Switching from natural gas to electric resistance heating is NOT what decarbonizing is about!

Even in a state with a relatively low-carbon electric grid, electric heat is more carbon--intensive than on-site natural gas combustion. True, it will get better as the grid improves, but neither electric resistance not natural gas is a step in the right direction.

Check out the topics on heat pumps and heat recovery chillers, which are 2.5 times more efficient than electric heat.

Typical hospital design would put an entire floor - maybe several floors - of patient rooms on a single AHU. That makes sense in many ways, of course, which is why we've done that for decades.

Consider a patient tower with long building facades to the east and west. In the morning, we may need full cooling on the east face, so our opportunity for Supply Air Temperature Reset (SATR) is limited. Meanwhile, we're reheating on the west side of the building, because those rooms haven't seen the sun yet.
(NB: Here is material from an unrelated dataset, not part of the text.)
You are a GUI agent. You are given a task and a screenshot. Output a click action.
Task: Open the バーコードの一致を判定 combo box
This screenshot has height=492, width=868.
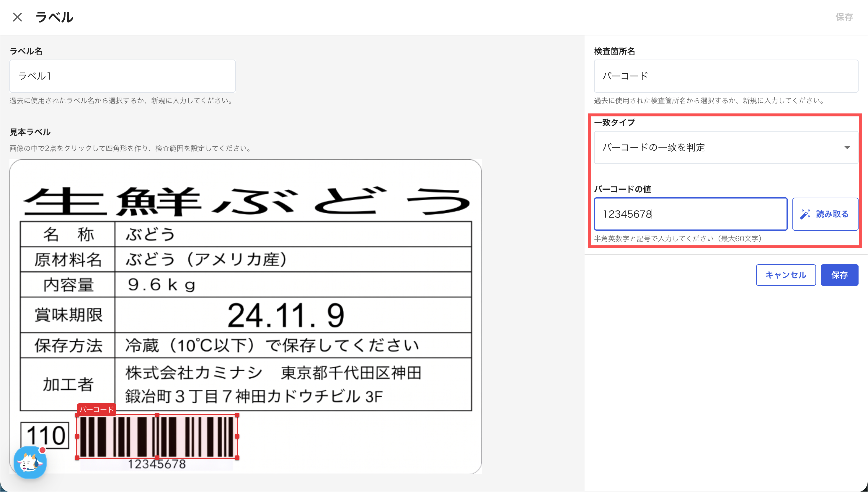pyautogui.click(x=726, y=147)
In the afternoon, the opposite happens, and we're controlling supply air temperature to keep the west side cool, while reheating on the east.
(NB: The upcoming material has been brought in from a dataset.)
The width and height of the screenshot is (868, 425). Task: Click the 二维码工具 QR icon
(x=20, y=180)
If we're serious about reducing reheat in an all-air system, we have to leverage SATR. Zoning AHUs by building face, maybe serving the east side of multiple floors with one unit and west side of those floors with another significantly improves the opportunity to raise the supply air temperature, reducing both cooling load and reheat. We can do the same with north/south facades. We just need to readjust our thinking to prioritize minimizing reheat.

Do you know any surgeons that want to run the OR colder?

Thought so.

With 20 air changes per hour in ORs, colder is easy. In humid conditions, though, colder temperatures mean higher humidity. The classic solution is subcooling - taking the supply air temperature lower to wring out humidity. We used to do this with DX coils and condensing units, but now mostly do that with a dedicated chiller, usually air-cooled, often with some glycol to allow low-temp operation and protect it from freezing. (For those of you in Southern CA, "freezing" is a theoretical condition where the air temperature dips below 32F. Crazy, I know.)

The reality of OR air systems is that outside air is the primary source of moisture. In the classic system, we mix moist air with dry return air, then subcool that air to dehumidify, then have to reheat to keep from overcooling the OR. Wasteful, both on cooling and reheat energy.

The first improvement is to dehumidify the outside air separately - before mixing with return air. Two benefits - lower cooling load of course, but also a lower reheat load. When we mix 20% cold dry air with 80% return air, we get a mixed air temperature that needs less reheat - and we can cool it a bit (sensible only) if we need a lower temp.

But even better is to do the dehumidification with an active desiccant. Again - this is only the outside air stream. In most cases, that means just 20-25% of the air. Desiccants allow us to dehumidify without subcooling, so we don't need a separate chiller system. Desiccants do need heat to drive off moisture, but that can be done with energy recovered from the exhaust stream. Add some additional cooling at the AHU, and we have cool, dry air going to the ORs - at a much lower energy cost than the old ways.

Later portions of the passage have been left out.